Kubuntu 8.04 mit KDE 4 läßt mich aber nicht. Die Installation läuft problemlos. Der Systemstart auch. Im Login-Bildschirm dauert's dann maximal zehn Sekunden, bis der Rechner einfriert. Der Mauszeiger läßt sich zwar noch bewegen, ansonsten reagiert aber nur noch die Einschalttaste, wenn man sie lange genug drückt. Eine kurze Websuche ergab leider nichts passendes. Na gut, versuchen wir's dann mal mit der als "rock solid" angepriesenen Variante mit KDE 3.5.

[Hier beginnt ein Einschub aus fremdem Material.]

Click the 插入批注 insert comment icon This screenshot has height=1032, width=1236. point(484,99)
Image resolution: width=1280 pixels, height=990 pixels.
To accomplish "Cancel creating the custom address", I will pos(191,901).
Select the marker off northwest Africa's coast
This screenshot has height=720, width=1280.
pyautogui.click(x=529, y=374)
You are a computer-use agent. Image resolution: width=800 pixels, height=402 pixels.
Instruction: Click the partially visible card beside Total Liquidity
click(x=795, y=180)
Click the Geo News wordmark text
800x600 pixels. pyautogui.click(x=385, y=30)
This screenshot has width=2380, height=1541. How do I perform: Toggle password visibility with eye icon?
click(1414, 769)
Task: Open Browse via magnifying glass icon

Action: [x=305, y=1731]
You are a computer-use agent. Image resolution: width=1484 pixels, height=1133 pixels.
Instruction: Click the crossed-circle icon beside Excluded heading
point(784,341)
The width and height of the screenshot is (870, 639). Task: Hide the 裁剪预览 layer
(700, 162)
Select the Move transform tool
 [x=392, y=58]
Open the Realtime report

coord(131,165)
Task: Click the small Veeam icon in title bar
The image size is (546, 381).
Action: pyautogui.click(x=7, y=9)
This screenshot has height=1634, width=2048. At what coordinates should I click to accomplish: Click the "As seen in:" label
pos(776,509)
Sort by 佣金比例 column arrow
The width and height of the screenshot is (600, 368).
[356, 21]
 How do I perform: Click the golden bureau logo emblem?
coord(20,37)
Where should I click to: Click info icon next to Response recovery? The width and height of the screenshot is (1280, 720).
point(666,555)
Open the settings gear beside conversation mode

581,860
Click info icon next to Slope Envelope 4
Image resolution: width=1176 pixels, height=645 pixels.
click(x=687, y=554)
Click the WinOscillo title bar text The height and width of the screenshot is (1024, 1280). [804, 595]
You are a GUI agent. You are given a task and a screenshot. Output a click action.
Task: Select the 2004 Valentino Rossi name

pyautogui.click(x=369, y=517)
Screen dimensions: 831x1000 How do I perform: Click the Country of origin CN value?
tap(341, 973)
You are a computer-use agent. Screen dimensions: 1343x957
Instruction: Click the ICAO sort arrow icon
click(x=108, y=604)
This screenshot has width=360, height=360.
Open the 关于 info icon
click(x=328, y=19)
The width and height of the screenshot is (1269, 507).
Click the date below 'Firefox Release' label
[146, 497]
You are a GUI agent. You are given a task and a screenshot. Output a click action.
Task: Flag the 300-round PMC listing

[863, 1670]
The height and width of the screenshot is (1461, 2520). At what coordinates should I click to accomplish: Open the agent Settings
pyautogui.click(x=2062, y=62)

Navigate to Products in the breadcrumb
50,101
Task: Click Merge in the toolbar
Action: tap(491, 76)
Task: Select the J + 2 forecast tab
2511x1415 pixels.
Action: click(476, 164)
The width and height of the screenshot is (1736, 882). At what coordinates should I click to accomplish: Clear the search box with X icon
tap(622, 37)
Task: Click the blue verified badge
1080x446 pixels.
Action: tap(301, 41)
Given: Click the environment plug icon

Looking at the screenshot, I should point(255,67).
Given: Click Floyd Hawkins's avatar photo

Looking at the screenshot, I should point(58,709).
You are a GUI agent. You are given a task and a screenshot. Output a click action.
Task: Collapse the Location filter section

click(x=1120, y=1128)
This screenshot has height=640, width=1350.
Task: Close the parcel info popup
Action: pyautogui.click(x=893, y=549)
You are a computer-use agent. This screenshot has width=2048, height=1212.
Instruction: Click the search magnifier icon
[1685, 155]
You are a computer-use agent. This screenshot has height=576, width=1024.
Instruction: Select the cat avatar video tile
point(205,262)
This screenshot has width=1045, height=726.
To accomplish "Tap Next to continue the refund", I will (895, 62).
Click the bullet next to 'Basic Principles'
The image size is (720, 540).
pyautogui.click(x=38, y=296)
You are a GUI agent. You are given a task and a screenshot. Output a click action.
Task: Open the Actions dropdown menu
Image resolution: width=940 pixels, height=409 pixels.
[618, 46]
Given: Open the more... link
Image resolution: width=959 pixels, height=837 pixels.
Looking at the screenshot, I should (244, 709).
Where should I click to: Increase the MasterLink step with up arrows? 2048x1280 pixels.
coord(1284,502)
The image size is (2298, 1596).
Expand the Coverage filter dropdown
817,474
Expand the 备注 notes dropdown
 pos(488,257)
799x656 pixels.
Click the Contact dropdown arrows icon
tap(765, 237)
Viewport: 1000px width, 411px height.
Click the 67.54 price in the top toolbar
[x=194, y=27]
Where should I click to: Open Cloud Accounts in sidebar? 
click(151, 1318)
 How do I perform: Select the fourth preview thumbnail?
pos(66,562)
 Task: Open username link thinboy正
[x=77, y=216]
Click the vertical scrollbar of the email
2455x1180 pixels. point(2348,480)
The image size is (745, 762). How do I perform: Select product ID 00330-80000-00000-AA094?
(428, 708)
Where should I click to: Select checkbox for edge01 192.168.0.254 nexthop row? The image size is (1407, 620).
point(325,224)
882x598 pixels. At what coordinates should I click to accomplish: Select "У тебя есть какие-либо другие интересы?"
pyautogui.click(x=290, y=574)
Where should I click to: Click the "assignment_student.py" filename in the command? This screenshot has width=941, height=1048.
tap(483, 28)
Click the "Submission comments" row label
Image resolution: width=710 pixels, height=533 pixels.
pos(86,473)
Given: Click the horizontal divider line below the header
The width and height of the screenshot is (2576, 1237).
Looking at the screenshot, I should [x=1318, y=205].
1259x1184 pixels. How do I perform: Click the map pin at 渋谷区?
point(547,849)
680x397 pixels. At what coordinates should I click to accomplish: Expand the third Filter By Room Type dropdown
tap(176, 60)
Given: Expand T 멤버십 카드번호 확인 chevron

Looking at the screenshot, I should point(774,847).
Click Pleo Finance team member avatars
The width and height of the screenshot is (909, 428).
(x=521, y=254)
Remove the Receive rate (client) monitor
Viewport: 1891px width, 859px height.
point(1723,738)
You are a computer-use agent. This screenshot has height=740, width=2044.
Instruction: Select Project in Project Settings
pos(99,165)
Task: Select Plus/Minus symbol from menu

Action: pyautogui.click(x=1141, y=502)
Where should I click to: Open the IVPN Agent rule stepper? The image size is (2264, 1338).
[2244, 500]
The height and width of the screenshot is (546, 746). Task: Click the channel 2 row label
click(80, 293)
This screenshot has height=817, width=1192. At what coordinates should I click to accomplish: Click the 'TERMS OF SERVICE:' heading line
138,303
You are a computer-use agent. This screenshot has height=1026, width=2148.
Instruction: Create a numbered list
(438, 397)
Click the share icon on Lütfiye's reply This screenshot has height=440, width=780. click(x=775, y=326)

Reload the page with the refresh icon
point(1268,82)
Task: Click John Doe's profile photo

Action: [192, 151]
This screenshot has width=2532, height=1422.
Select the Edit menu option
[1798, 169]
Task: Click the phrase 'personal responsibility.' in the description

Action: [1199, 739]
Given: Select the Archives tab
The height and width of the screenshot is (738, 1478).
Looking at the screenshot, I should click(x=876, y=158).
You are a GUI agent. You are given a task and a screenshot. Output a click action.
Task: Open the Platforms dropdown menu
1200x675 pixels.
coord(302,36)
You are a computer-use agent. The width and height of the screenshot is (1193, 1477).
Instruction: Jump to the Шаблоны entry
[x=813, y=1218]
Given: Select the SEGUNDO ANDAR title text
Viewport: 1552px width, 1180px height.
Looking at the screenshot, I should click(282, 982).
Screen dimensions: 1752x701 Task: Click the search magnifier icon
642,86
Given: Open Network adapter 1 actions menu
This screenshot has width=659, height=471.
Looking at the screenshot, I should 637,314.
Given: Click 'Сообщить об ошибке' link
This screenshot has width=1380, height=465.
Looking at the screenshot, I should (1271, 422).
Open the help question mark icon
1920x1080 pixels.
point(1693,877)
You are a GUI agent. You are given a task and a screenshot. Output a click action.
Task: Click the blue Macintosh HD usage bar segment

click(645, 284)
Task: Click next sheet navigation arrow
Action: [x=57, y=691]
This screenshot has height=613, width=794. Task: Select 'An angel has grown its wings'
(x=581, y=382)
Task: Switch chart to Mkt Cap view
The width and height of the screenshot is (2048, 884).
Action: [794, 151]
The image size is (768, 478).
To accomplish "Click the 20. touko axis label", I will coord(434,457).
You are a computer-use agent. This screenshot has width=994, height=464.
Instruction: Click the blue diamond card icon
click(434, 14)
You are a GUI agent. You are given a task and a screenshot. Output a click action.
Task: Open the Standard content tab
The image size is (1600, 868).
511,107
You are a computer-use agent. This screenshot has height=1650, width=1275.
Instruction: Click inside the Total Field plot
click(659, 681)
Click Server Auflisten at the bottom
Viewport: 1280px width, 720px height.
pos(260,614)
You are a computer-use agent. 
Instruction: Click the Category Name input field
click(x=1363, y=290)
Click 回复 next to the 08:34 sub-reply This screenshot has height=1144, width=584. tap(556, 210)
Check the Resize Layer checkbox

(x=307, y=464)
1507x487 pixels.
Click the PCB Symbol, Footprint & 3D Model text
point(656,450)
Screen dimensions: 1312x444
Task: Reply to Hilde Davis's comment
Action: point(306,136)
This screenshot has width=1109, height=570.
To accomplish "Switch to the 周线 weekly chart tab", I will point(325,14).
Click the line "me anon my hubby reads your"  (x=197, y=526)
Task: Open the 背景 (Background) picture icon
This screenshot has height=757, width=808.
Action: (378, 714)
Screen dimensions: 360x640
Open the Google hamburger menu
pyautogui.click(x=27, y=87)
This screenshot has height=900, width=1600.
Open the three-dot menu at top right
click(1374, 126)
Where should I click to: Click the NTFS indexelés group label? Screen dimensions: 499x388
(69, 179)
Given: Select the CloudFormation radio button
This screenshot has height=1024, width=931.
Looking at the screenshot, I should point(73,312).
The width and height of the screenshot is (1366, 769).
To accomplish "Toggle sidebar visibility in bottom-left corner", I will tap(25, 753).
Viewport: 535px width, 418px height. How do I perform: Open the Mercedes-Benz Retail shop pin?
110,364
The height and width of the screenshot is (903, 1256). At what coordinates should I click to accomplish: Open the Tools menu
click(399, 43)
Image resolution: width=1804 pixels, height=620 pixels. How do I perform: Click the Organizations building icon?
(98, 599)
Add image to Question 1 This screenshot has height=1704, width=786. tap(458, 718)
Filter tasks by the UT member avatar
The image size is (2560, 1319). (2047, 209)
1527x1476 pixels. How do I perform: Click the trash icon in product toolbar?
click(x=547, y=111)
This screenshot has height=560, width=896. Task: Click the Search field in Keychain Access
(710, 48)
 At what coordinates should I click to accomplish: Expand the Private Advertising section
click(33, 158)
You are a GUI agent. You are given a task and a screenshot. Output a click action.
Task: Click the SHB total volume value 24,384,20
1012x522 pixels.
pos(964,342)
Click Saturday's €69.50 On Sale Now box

Die Installation verläuft mal wieder problemlos. Anmelden geht diesmal. Aber nur 800x600 Punkte? Und das auf einem 16:10-Display? Das ist häßlich. Dummerweise habe ich den Testmodus für den X-Server nicht gefunden, habe also mutig mal die gewünschte Auflösung und Hardware eingestellt. Das war ein Fehler. Es gibt zwar noch so was wie ein Bild, aber die visuelle Information reicht nicht mal, um die Anmeldemaske zu identifizieren. Im "Recovery Mode" gibt es neben der Option, zur Root-Shell zu kommen, auch den Punkt "Fix x-server". Der macht auch was, die Anmelde-Maske geht wieder. Und stürzt mit den gleichen Symptomen wie die KDE 4-Version ab.
Die Logs geben leider nichts her. Das google auch nicht. Das war's für mich also erst Mal mit (K)ubuntu. Die Suse 10.3 läuft nämlich auf Anhieb sauber und mein Spieltrieb ist erschöpft.